According to the FIR registered by FBR’s Directorate of Intelligence and Investigation, one pharmaceutical company registered in Karachi also has a non-profit educational trust owning a reputed university and boys’ and girls’ schools, The News reported.
A feud erupted when the founder of the company, along with his son, filed a suit in the Sindh High Court, claiming Rs60 billion in damages following grave allegations against the five directors personally.
A settlement agreement was executed in December 2023, wherein an amount of Rs7.5bn was agreed upon. That amount was required to be paid by the five directors in their personal capacity; however, they managed to make payment by the company they controlled.
The company recorded the Rs7.5bn settlement payment in its books of account as a “business expense” (classified under “Other Indirect Expenses”) and claimed it as a deductible expense in its income tax return for Tax Year 2024.
Simultaneously, the five directors did not declare the Rs7.5bn amount as salary, perquisite, or benefit in their individual income tax returns for Tax Year 2024.
Later, the company’s founder filed a complaint in the FBR’s Directorate of I &I, Karachi, in February 2025.
Following due diligence, notices under Section 176(1) of the Income Tax Ordinance (ITO), 2001 (civil liability) and under the Anti-Money Laundering (AML) Act, 2010 (criminal liability) were issued to all five directors in April 2026. According to the FBR, replies were received but were found unsatisfactory and unsupported by evidence. The FBR thus registered an FIR on 23rd April, 2026.
The whole issue came into the limelight when Zahid F Ebrahim, in his X post, stated that the FBR issued a notice to the CEO to explain that the income tax was never received.
“Same officer, same day—before any reply—-issues a second notice accusing the CEO of making a false statement. Days later: FIR filed under Anti Money Launder Law. Arrest sought. Bank accounts targeted. This is not due process. This is a shakedown,” he posted.
When contacted, FBR’s I&I officials said the two notices were issued to serve distinct legal purposes — the Section 176 notice pursues civil income tax liability, while the AML notice pursues criminal liability — and were issued after more than 14 months of investigation.

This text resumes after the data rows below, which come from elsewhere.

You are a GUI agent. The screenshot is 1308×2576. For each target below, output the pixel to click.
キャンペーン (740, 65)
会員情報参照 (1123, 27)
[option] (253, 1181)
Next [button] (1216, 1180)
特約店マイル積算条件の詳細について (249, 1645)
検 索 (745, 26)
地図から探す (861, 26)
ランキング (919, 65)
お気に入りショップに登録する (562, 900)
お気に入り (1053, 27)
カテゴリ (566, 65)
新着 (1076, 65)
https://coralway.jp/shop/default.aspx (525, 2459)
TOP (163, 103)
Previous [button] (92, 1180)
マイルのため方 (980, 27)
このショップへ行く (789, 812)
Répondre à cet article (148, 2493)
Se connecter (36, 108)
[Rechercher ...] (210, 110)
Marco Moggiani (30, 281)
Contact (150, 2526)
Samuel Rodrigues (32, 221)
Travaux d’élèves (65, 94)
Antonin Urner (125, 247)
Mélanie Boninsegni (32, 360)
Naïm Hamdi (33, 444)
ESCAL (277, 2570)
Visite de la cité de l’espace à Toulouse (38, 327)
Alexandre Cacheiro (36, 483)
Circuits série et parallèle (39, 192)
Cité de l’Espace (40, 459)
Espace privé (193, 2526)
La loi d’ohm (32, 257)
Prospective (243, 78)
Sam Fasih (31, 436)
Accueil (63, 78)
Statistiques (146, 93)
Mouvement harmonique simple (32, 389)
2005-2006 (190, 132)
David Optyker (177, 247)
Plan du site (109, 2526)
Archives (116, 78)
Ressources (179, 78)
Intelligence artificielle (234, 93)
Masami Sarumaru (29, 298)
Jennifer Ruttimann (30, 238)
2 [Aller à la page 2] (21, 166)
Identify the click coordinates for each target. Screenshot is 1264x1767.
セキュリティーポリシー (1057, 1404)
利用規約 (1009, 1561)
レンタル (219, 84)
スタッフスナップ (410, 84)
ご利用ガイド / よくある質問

Similarly, separate notices under ITO, 2001 & AML Act, 2010, were issued to all five directors.
Moreover, the non-profit entity status as a non-profit organisation had already been revoked by the Large Taxpayers’ Office, Karachi, on the specific ground that the five directors had used donation funds of the company’s accounts for personal benefit, which was precisely the conduct now under prosecution, they concluded.